Kann mir jemand Gegenbeispiele liefern?

Gruß
Werner

Hallo,

auch auf die Gefahr hin, das damit wieder eine Diskussion über irgendeinen Literaturkanon angezettelt wird, hier ein paar Beispiele für Humor in der „Weltliteratur“, wobei für mich nicht die Form des Roman, sondern auch Anderes zählt (zB Novelle, Essays):

  • Petronius: Das Gastmahl des Trimalchio
  • M. de Cervantes: Don Quichotte
  • M. Twain: Fast alles
  • H. Mann: Bekenntnisse des Hochstaplers Felix Krull
  • H. Böll: Ende einer Dienstfahrt und viele kleine satirische Kurzgeschichten (Böll war ein Meister der Satire und der gepflegten Absurdität).

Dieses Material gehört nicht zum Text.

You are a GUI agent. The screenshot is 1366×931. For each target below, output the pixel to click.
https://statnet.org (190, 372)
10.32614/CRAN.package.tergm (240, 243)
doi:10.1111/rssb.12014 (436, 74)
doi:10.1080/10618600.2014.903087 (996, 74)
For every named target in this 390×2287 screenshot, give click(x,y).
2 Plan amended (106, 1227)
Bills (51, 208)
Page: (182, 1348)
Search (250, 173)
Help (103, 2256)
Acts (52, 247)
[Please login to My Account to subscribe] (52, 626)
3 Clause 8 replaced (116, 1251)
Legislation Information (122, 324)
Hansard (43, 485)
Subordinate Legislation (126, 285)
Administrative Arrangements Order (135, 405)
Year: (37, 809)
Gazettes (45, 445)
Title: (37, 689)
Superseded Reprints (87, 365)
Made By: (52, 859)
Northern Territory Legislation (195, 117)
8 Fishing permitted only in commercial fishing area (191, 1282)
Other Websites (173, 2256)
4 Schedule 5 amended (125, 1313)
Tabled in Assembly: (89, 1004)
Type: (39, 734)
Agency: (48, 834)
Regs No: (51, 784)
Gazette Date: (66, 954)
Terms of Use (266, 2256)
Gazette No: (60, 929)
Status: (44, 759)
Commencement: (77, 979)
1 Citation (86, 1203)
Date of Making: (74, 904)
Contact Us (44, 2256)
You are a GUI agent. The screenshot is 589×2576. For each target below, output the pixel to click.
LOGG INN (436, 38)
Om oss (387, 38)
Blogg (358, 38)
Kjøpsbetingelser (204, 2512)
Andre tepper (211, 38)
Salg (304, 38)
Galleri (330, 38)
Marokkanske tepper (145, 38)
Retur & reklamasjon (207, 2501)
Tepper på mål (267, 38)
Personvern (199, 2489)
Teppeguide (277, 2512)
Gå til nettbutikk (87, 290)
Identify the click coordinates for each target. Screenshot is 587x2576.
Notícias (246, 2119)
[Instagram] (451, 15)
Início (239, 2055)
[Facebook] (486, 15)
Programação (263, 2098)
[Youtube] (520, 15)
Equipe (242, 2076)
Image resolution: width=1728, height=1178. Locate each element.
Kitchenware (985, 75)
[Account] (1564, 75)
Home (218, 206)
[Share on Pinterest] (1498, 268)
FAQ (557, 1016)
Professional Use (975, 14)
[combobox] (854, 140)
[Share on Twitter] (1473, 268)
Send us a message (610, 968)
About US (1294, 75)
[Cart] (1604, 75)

reicht das mal für den Anfang ?

Sterne, „Tristram Shandy“
Jean Paul
Rabelais „Gargantua“

Hallo,

was kennst du denn für Literatur *staun*

Kann mir jemand Gegenbeispiele liefern?

Klar :smile:

Orlando innamorato und
Orlando furioso
Ein Link zu beiden: http://de.wikipedia.org/wiki/Der_rasende_Roland

Don Quixote
Münchhausen
Till Eulenspiegel
Simplicissimus
Die Vagantendichtung
Der liebe Augustin

… um nur einige zu nennen.

Ach ja, da fällt mir gleich das Decameronund das Heptameronein.

Und unendlich mehr!

Gruß
Ann da Càva

Moin,

aus Spanien die Schelmenromane/novelas picarescas:
Anonym, Lazarillo de Tormes
http://de.wikipedia.org/wiki/Lazarillo_de_Tormes
Mateo Alemán, Guzmán de Alfarache
http://de.wikipedia.org/wiki/Mateo_Alem%C3%A1n#Deutsch
Francisco de Quevedo, Historia de la vida del Buscón
Es gibt verschiedene deutsche Übersetzungen. Ich kenne die von H.C. Artmann - zum Brüllen komisch
http://de.wikipedia.org/wiki/Francisco_de_Quevedo#De…

aus Frankreich:
Raymond Queneau, Zazie in der Metro / Zazie dans le métro
http://de.wikipedia.org/wiki/Zazie_in_der_Metro

Kein Roman, ebenfalls von Queneau, aber nur für Fans von stilistisch-akrobatischen Purzelbäumen im Reich der Absurdität:
Exercices de Style, 1947, dt.: „Stilübungen“, Suhrkamp, Frankfurt ISBN 3-518-22053-5 Buch anschauen
Die Anekdote „Autobus 5“ wird in 99 Varianten erzählt und dient dem Experimentieren Queneaus mit der französischen Sprache durch alle Stile, Slangs und Dialekte bis hin zur Lautschrift. Die Lektüre ist wegen der Sprach- und Lautspiele im französischen Original zu empfehlen, wenngleich die deutsche Übersetzung als geistig ebenbürtig gilt. (Die Übersetzung ist genial!)
http://de.wikipedia.org/wiki/Raymond_Queneau

Wer Online-Lesen mag: http://internettrash.com/users/murnau/queneau.htm
(ich frag mich, wieso das schon seit Jahren im Netz steht, trotz Copyright)

Pit

Hallo,

was kennst du denn für Literatur *staun*

Kann mir jemand Gegenbeispiele liefern?

Klar :smile:

Orlando innamorato und
^^^^^^^^^^^^^^^^^^^^^^^^^^^^^^^^
Orlando furioso

Ein Link zu beiden:
http://de.wikipedia.org/wiki/Der_rasende_Roland^^

Hm… Epos, aber kein Roman (wenn man jetzt wirklich von der Ursprungsfrage nach Romanen ausgehen will)

Don Quixote

Münchhausen

Till Eulenspiegel

auch beides keine Romane, sondern Erzählungssammlungen

Simplicissimus

das ist ein Werk, bei dem einem das Lachen im Hals steckenbleibt…

Die Vagantendichtung

fällt unter Lyrik

Der liebe Augustin

… um nur einige zu nennen.

Ach ja, da fällt mir gleich das Decameronund das Heptameron
ein.

sind auch beides Novellensammlungen…

Und unendlich mehr!

Gruß

Ann da Càva

1 „Gefällt mir“

Hallo,

ich fürchte, an deiner Beobachtung ist etwas dran. Gerade im deutschsprachigen Bereich scheint es damit mager auszusehen.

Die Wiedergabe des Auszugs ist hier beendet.